Alternative Names: IFI-78K; IFI78; MX; MxA; Interferon-Inducible Protein p78; Interferon-regulated resistance GTP-binding protein MxA

Species: Rat

Assay Type: Sandwich

Sensitivity: 0.119 ng/mL

Standard: 20 ng/mL

Detection range: 0.32-20 ng/mL

Sample type: tissue homogenates, cell lysates, cell culture supernates and other biological fluids

Assay length: 3.5h

Research Area: Infection immunity;

Test principle: The test principle applied in this kit is Sandwich enzyme immunoassay. The microtiter plate provided in this kit has been pre-coated with an antibody specific to Rat MX1. Standards or samples are added to the appropriate microtiter plate wells then with a biotin-conjugated antibody specific to Rat MX1. Next, Avidin conjugated to Horseradish Peroxidase (HRP) is added to each microplate well and incubated.
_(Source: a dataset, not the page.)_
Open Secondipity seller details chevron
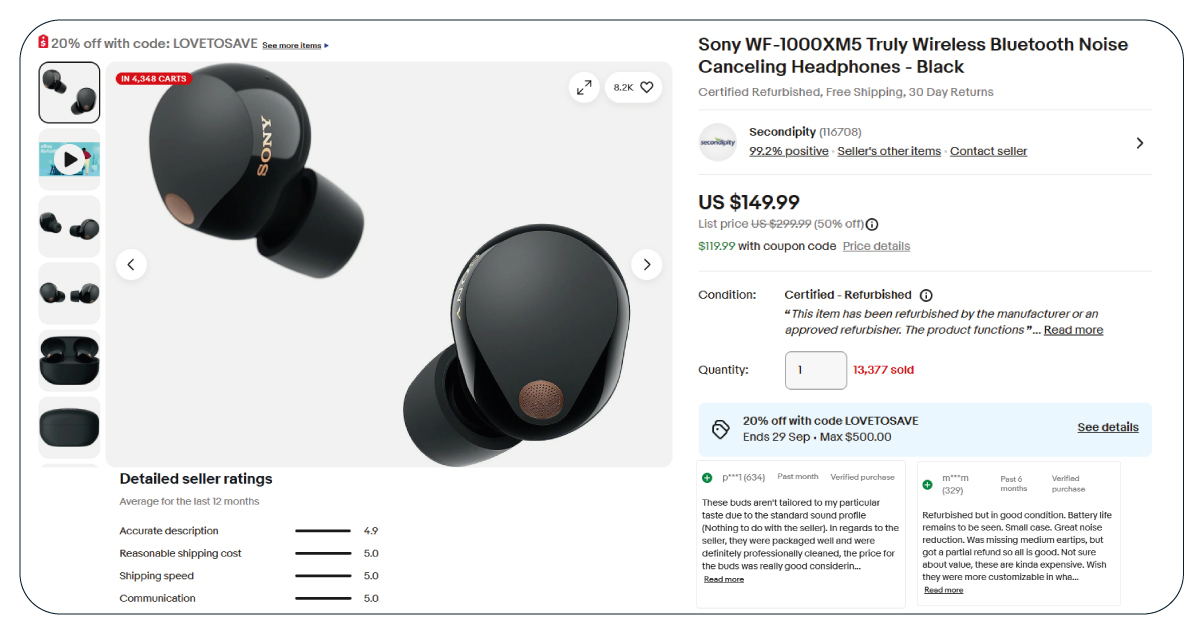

After TMB substrate solution is added, only those wells that contain Rat MX1, biotin-conjugated antibody and enzyme-conjugated Avidin will exhibit a change in color. The enzyme-substrate reaction is terminated by the addition of sulphuric acid solution and the color change is measured spectrophotometrically at a wavelength of 450nm ± 10nm. The concentration of Rat MX1 in the samples is then determined by comparing the OD of the samples to the standard curve.